Dalam penelitian ini, peneliti menggunakan film sebagai media objek yang merepresentasikan keberadaan perempuan tersebut. Pengamatan difokuskan pada : (1) Gender dan Marginalisasi (2) Gender dan Subordimasi, (#) Gender dan Kekerasan, (4) Gender dan Beban Kerja.

b. Dokumentasi

Melalui dokumentasi, yaitu rekaman VCD film ”PASIR BERBISIK” dengan mengamati simbol – simbol yang ditampakkan, dialog yang di ucapkan, berbagai sumber tertulis, serta tulisan – tulisan yang ada pada situs internet dan sejenisnya yang mendukung analisa peneliti tentang simbol – simbol dan pesan yang terdapat pada sebuah film.

c. Study Pustaka

Melalui penelusuran literature untuk mencari data mengenai teori – teori yang dapat mendukung penelitian.

3.6. Teknik Analisis Data

Pada studi semiotik, terdapat tiga elemen sebagai wilayah studinya (Fiske, 1996:40), yaitu :

1. The Sign, wilayah terdiri atas studi yang mempelajari tentang tanda – tanda (signs) yang sangat beragam, cara – cara signs tersebut memberikan makna, serta cara – cara signs berhubungan dengan orang – orang yang menggunakan signs tersebut. Dalam hal ini, signs merupakan konstruksi manusia dan hanya dapat dipahami oleh orang – orang yang menciptakannya.

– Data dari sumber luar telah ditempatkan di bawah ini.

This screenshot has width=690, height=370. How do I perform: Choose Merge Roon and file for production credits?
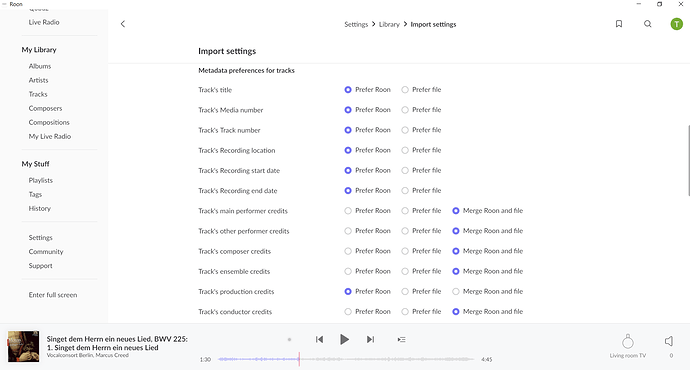455,291
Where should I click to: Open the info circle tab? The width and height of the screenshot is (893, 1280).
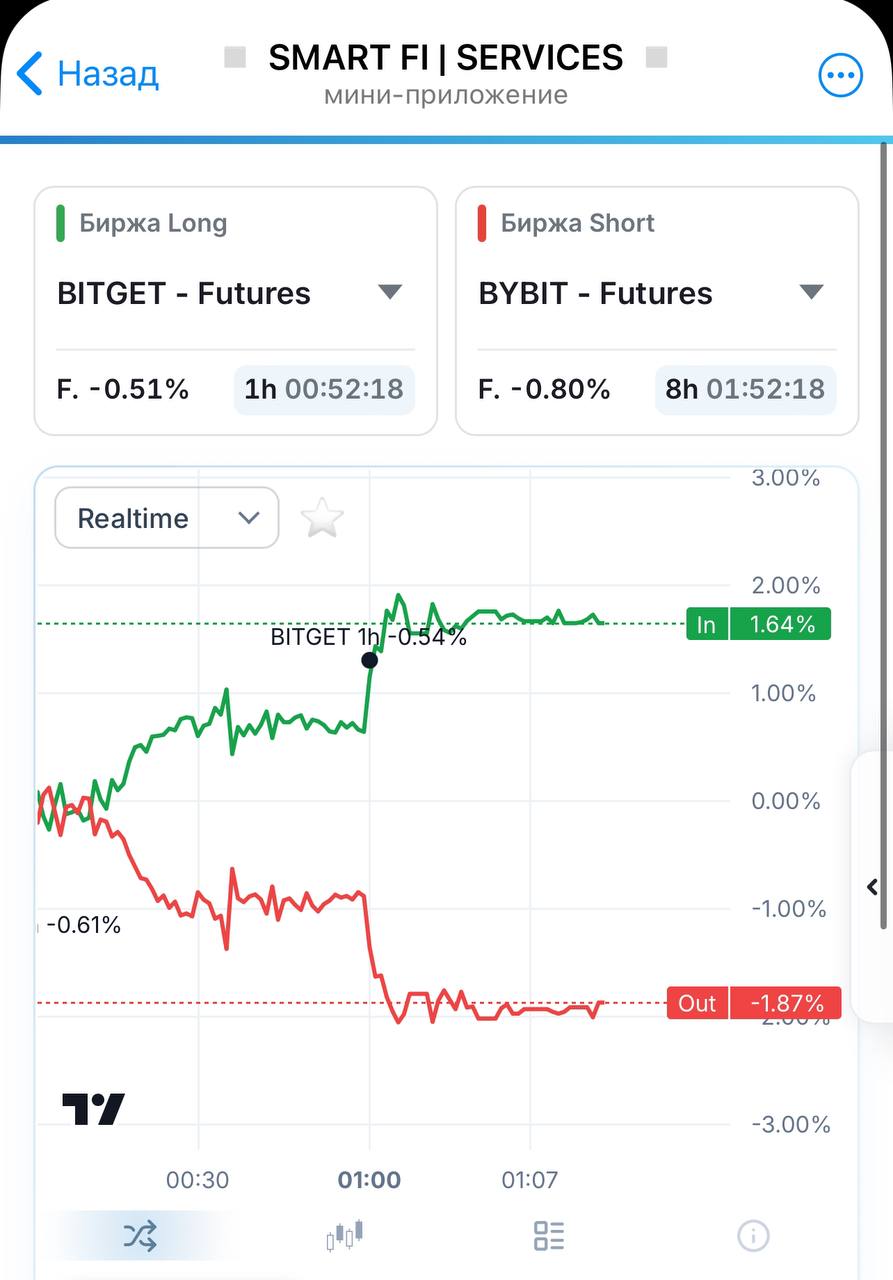(x=753, y=1236)
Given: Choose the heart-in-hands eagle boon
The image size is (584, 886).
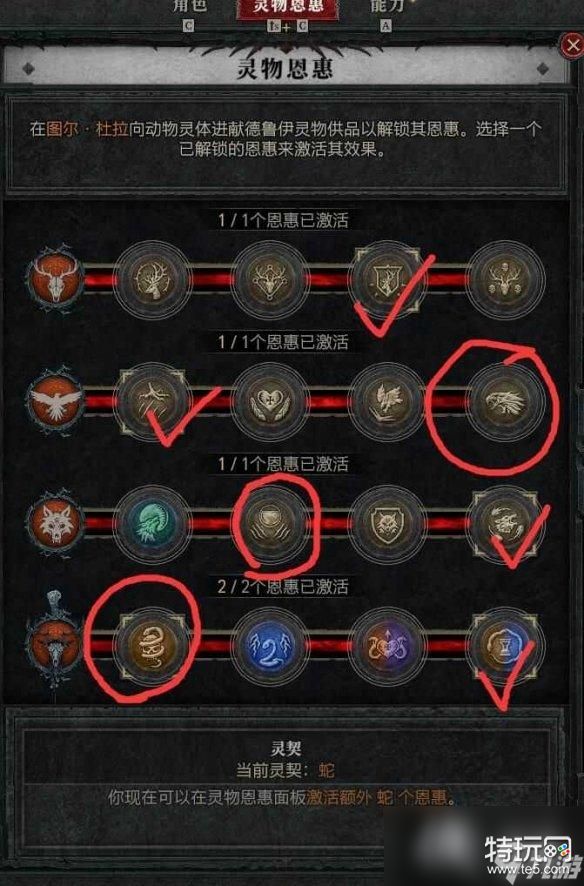Looking at the screenshot, I should [271, 402].
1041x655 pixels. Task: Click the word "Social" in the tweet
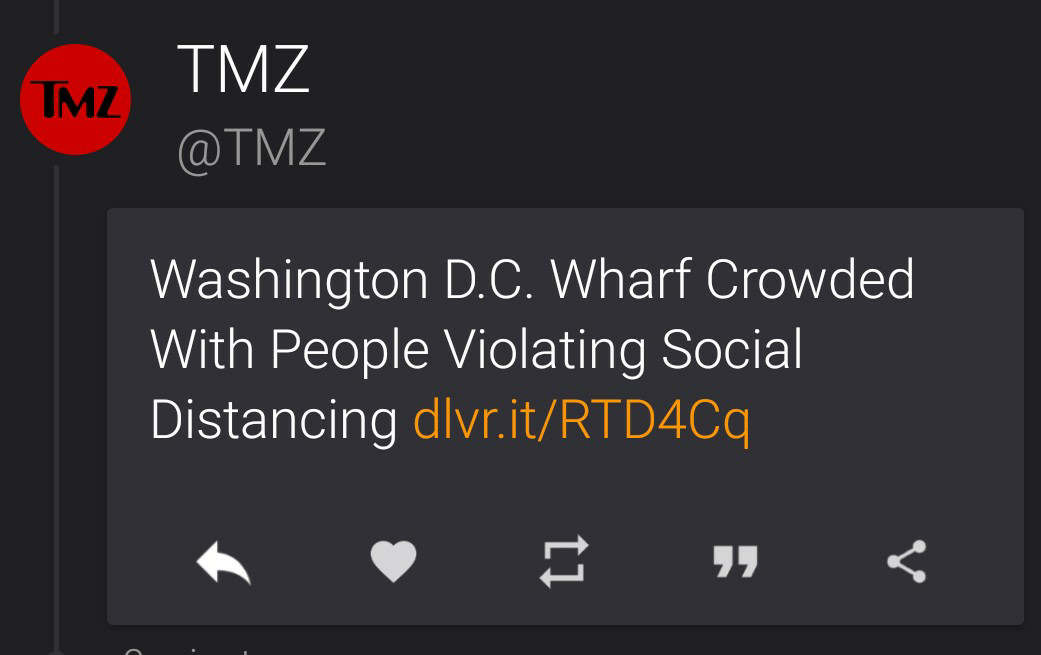[732, 350]
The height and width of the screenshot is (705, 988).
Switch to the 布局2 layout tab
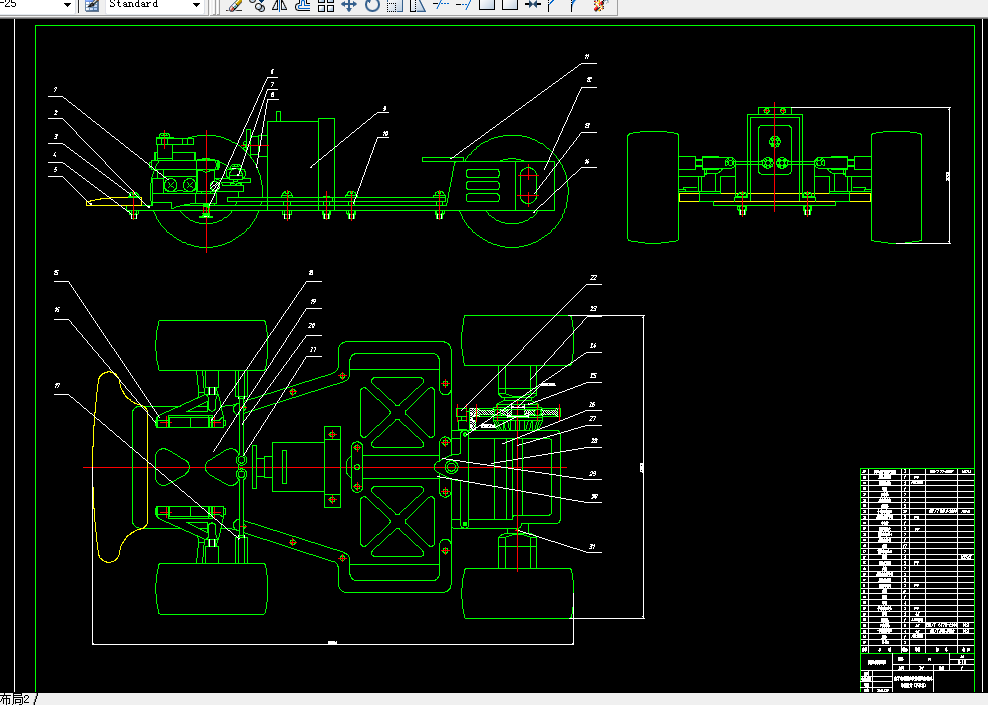[x=15, y=699]
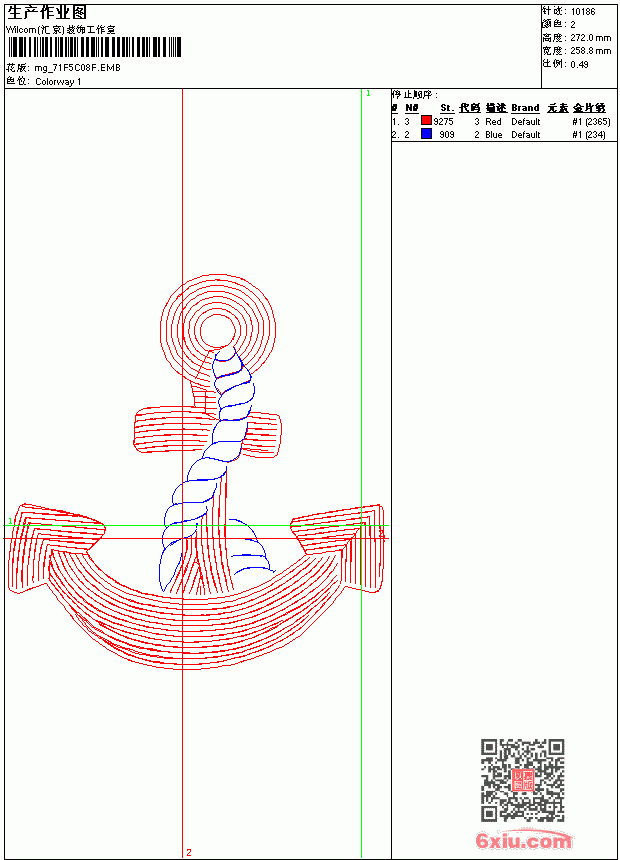Screen dimensions: 620x860
Task: Select the Red thread row
Action: coord(501,121)
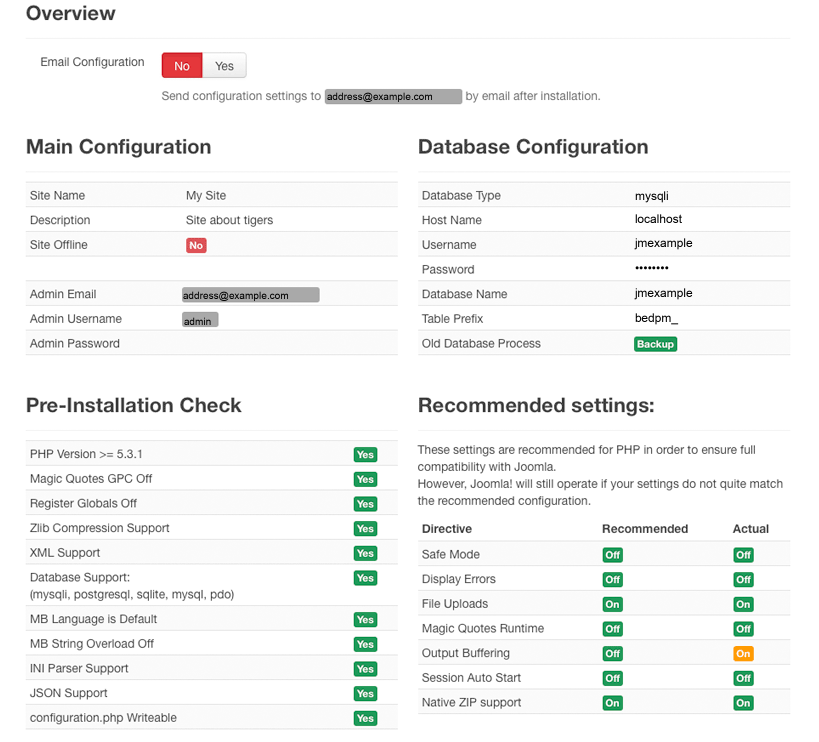Click the configuration.php Writeable Yes badge
819x742 pixels.
(x=365, y=719)
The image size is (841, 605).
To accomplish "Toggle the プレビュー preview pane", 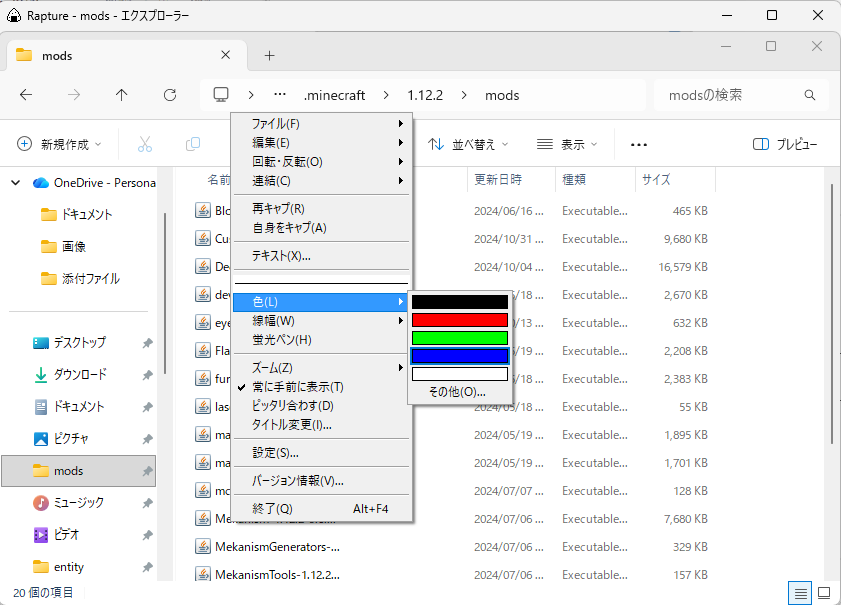I will (785, 144).
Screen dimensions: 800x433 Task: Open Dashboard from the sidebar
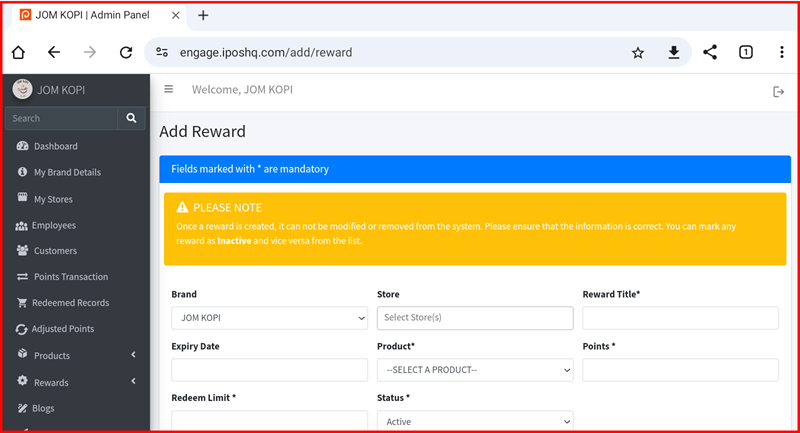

2. The Codes, wilayah ini mempelajari tentang cara – cara yang ditempuh untuk mengembangkan kode – kode yang beraneka ragam agar sesuai dengan kebutuhan – kebutuhan masyarakat atau budaya, atau untuk mengeksploitasi media komunikasi yang sesuai untuk transmisi pesan – pesan mereka.

3. The Culture (budaya), wilayah ini merupakan ’lingkungan’ diman sigs dan codes digunakan.

Berkaitan dengan penelitian ini, maka yang digunakan sebagai wilayah studi adalah element the sign, karena di dalam penelitian ini nantinya hanya akan menganalisis signs/sistem tanda yang merepresentasikan melalui tokoh – tokoh perempuan dalam film. Selanjutnya sesuai dengan pendapat Fiske, analisis semiotik pada film akan dibagi menjadi 3 (tiga) level, yaitu level realitas, level representasi, dan level ideologi. Pada level realitas, dianalisis beberapa kode – kode sosial yang merupakan realitas dapat berupa :

1. Kostum dan make up yang digunakan oleh pemain dalam film ”Pasir Berbisik” 2. Lingkungan/setting yang ditampilkan dari cerita pemeran

3. Dialog yang mempunyai hubungan dengan representasi keberadaan perempuan Pada level representasi (representation), yang akan diamati meliputi kerja kamera, yaitu Long Shot, Medium Shot, dan Close Up. Pada teknik editing digunakan untuk mmilih scene yang ada hubungannya dengan unsur – unsur kekerasan dan pencahayaan untuk mengetahui karakter pemain yang ditranmisikan sebagai kode – kode representasi yang bersifat konvensional.

Namun, pada penelitian ini peneliti tidak akan membahas lebih lanjut pada suara dan penataan musik yang ada dalam level representasi, karena keduanya dianggap tidak memiliki kaitan langsung terhadap pembahasan representasi perempuan dalam film PASIR BERBISIK. Level representasi ini membantu dalam melakukan analisis pada level realitas.